Statutes that allow the recommendation of medical marijuana present a real malpractice risk to physicians and medical providers. Despite a rapidly growing medical and recreational marijuana industry, there has been no definition of a standard of care for the use and recommendation of marijuana for medicinal purposes. This issue has been essentially ignored Federal regulators and legislatures. Most of the medical opposition to medical marijuana is borne from concern over serious medical and social consequences in patients resulting from marijuana use.

When considering what constitutes the “standard of care,” it is important to embrace practices that reduce the risk to patients as well as reducing the risk of potential malpractice litigation of providers. In legal terms, the “Standard of Care” is the level at which the average, prudent provider in a given community would practice. It is how similarly qualified practitioners would have managed the patient’s care under the same or similar circumstances. (1).

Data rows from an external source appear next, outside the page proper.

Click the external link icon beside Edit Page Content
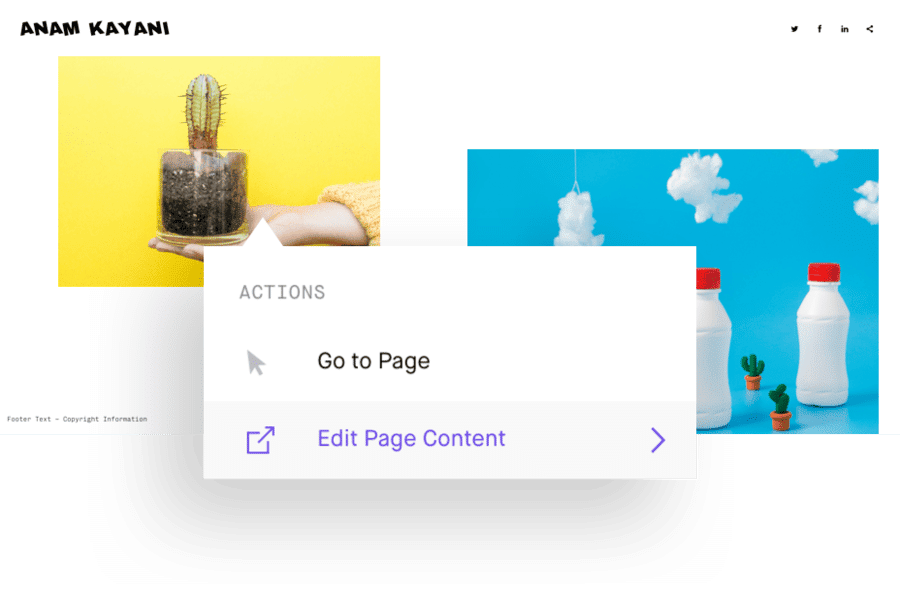 click(x=261, y=440)
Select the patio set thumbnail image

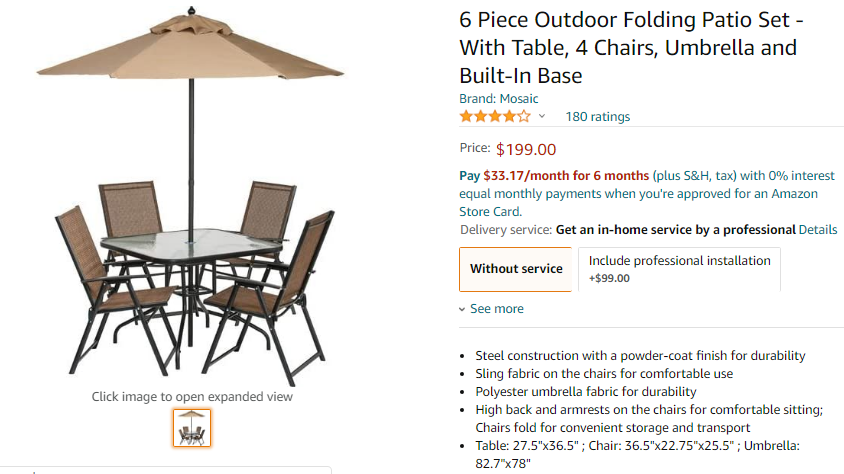pyautogui.click(x=192, y=428)
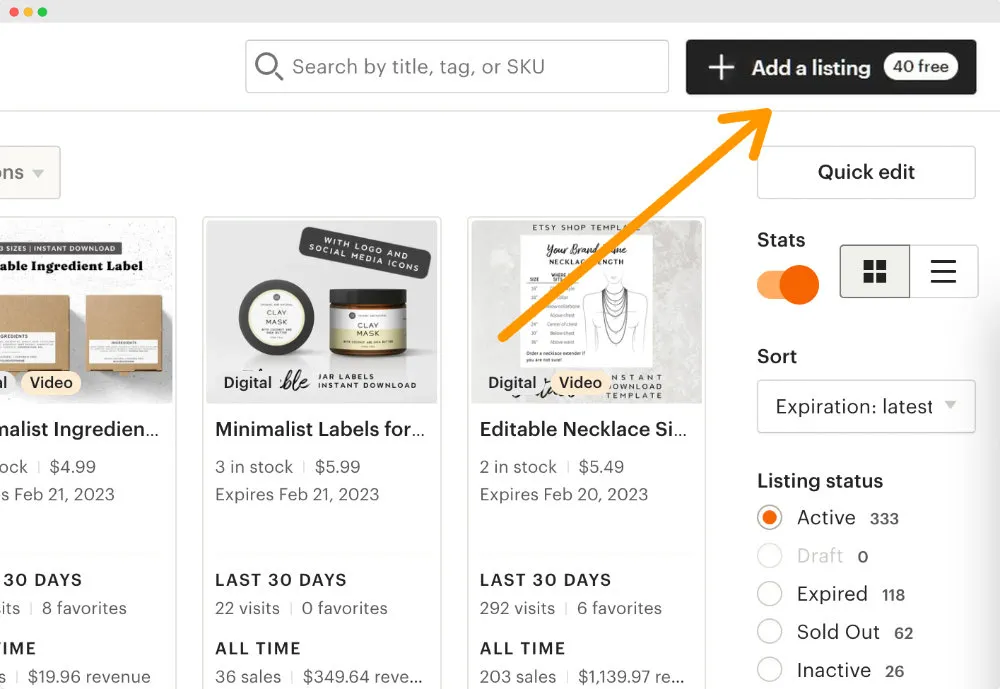This screenshot has height=689, width=1000.
Task: Switch to list view layout
Action: tap(943, 271)
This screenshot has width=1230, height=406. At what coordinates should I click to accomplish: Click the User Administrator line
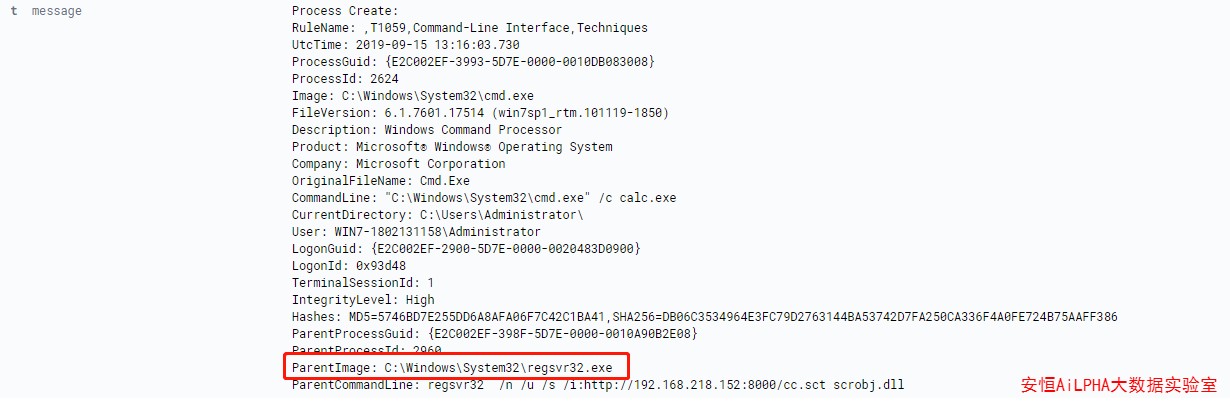pyautogui.click(x=415, y=232)
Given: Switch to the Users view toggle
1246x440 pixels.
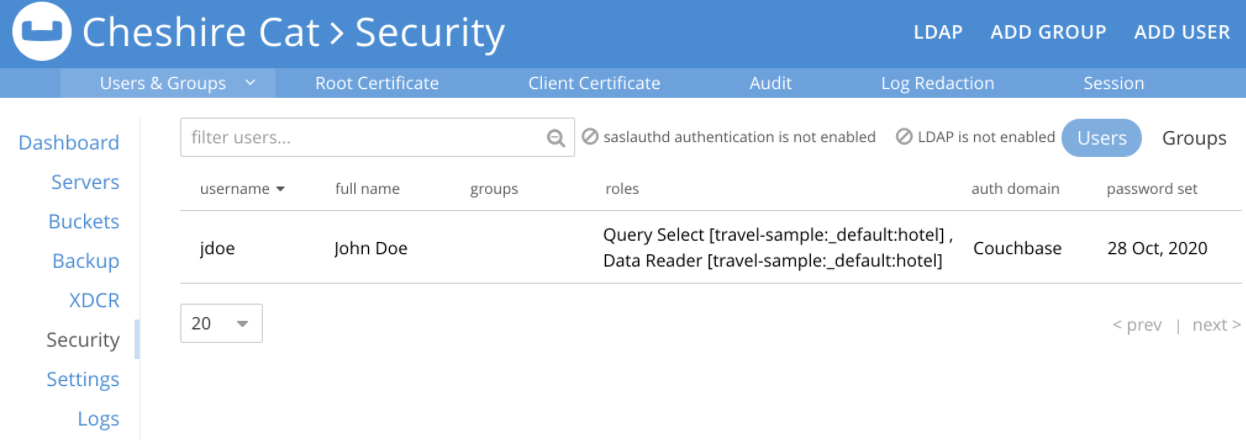Looking at the screenshot, I should pos(1102,138).
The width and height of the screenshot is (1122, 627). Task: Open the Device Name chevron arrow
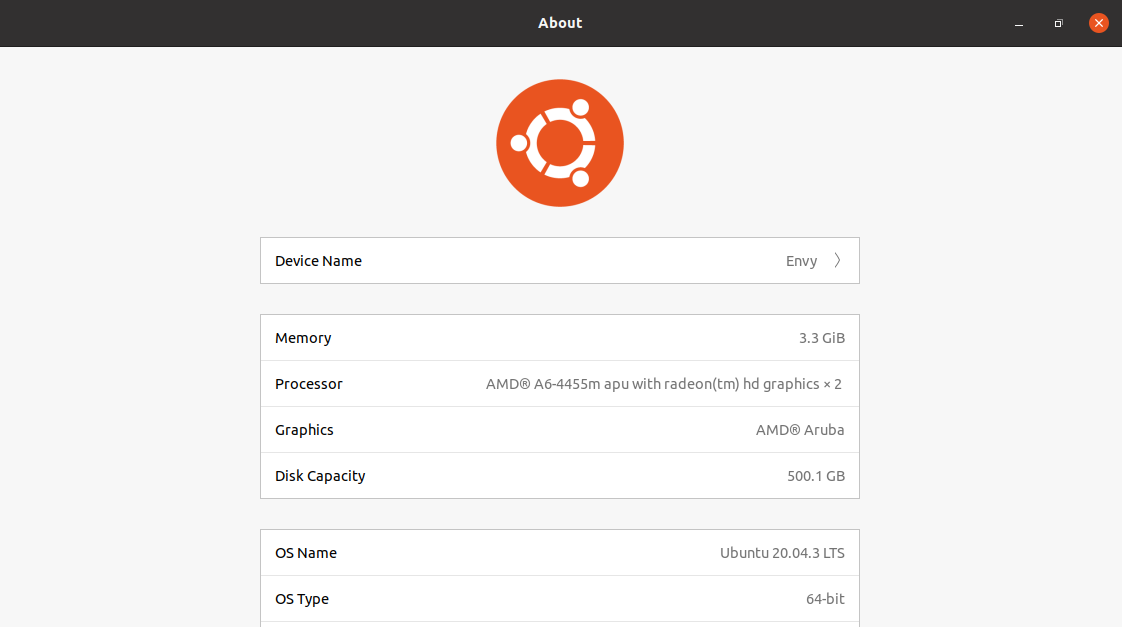pos(837,261)
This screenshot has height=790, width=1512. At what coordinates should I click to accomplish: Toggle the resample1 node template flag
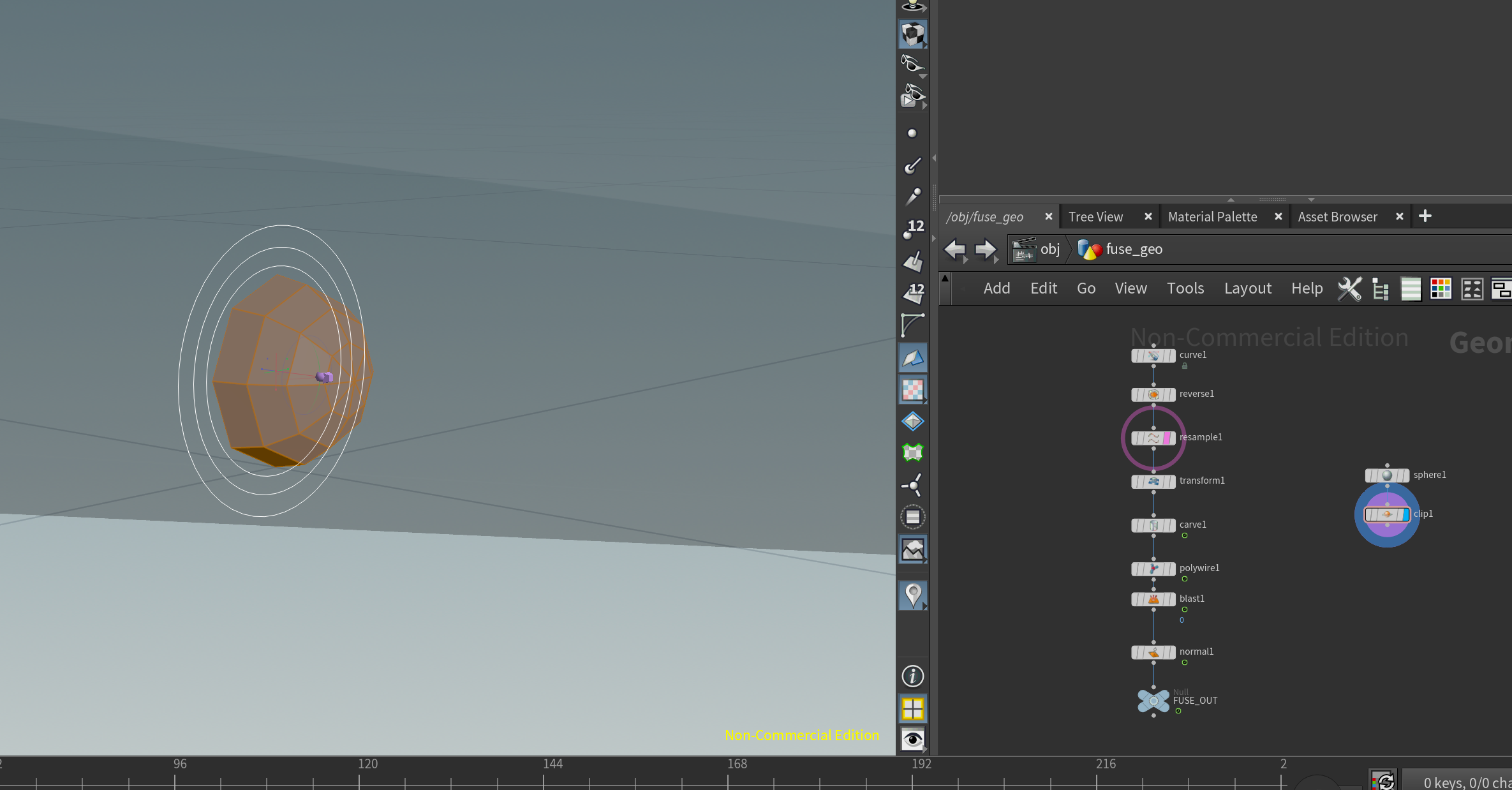pyautogui.click(x=1167, y=438)
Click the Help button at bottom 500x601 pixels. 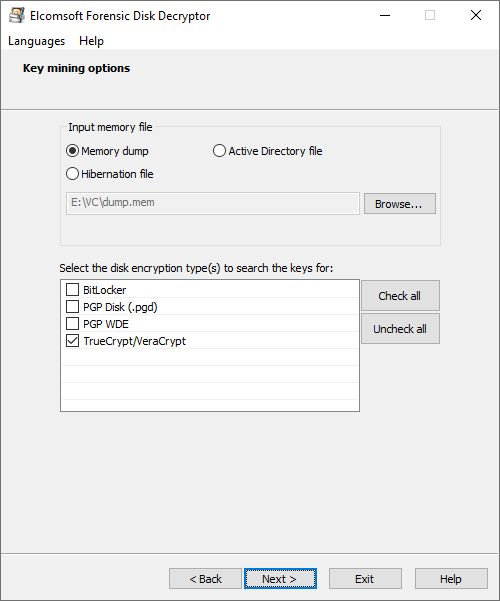pos(451,578)
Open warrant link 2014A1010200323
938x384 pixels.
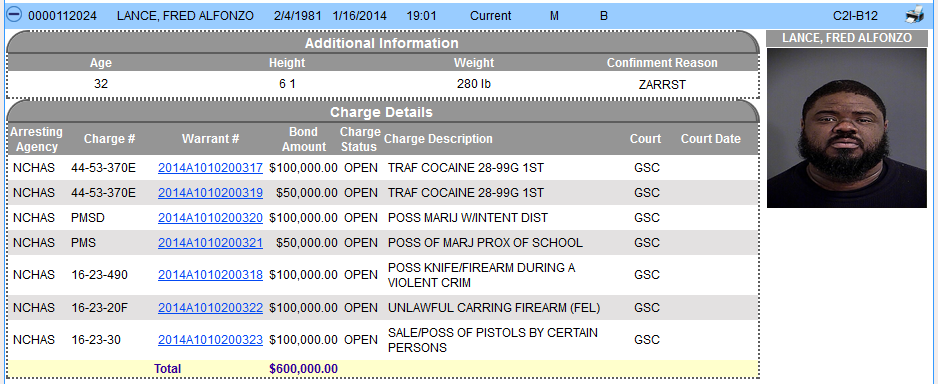pos(210,340)
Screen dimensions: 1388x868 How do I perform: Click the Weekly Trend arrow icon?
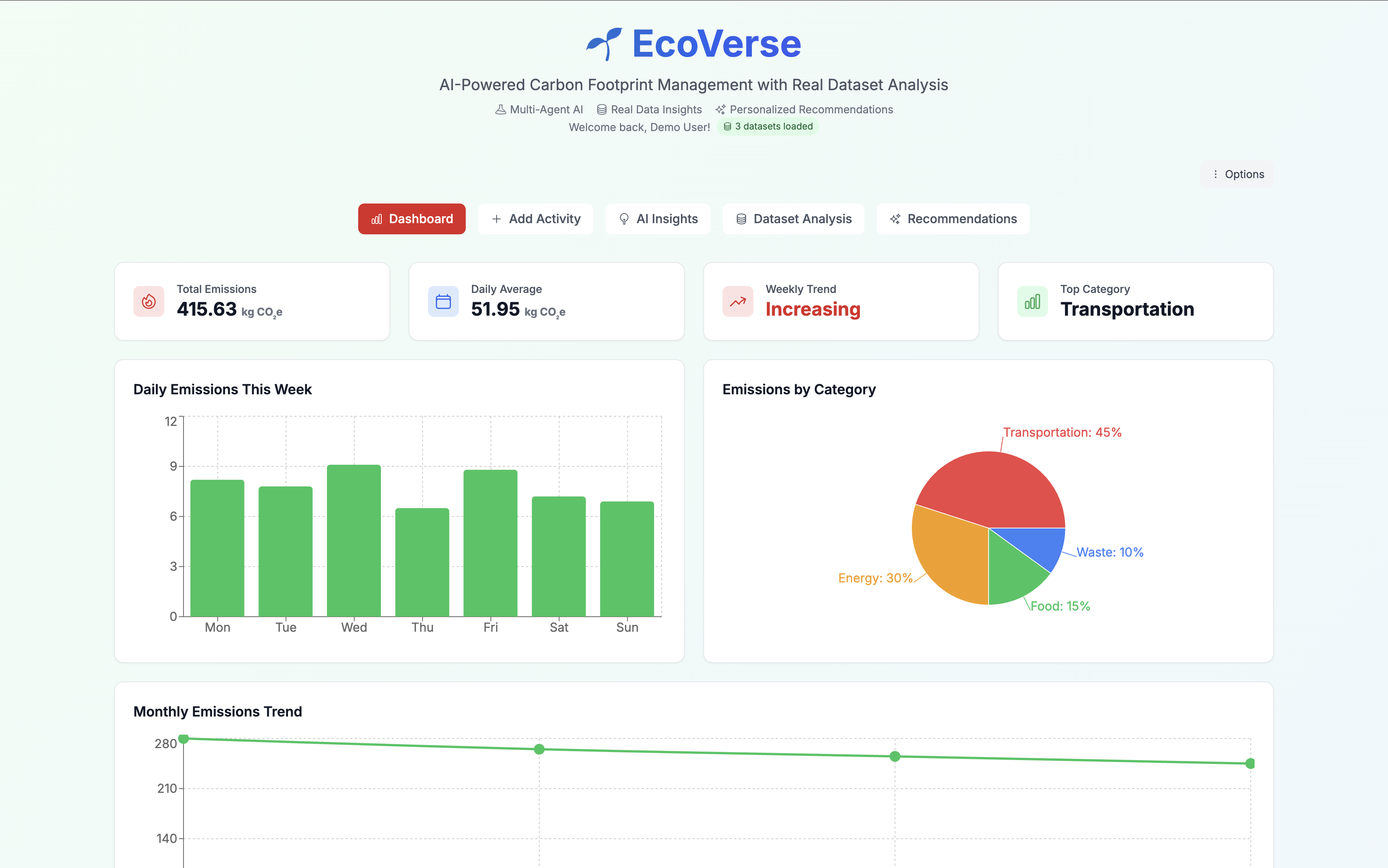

Pure Cannabis-based medicines such as Marinol, Cesamet, Epidiolex, and Sativex are already FDA approved and on the market as medications that may be prescribed. Providers “recommending” state-approved cannabis are clearly recommending a non-FDA approved substance. The recommendation of marijuana as a medicine generally has malpractice risk because “recommendations” for the use of marijuana are lacking the standard safe practices required of modern-day medicine.  Research demonstrates that the use of marijuana even for pain has fallen into question (2). Extensive literature review and several international organizations have concluded that the use of cannabinoids for chronic non-cancer pain is not yet supported nor proven by research and its use for pain is considered limited (3,4).

Questions must also be answered as to what form of the drug is to be provided (smoked, vaped, gummies, oils etc.), what doses are safe and effective, what side effects should be expected, and what long-term side effects might be experienced. Patients must also be notified and cautioned of these side effects and the problem that such delivery vehicles present unreliable doses to the patient.

Several of the elements necessary for the standard of care to be met are listed below.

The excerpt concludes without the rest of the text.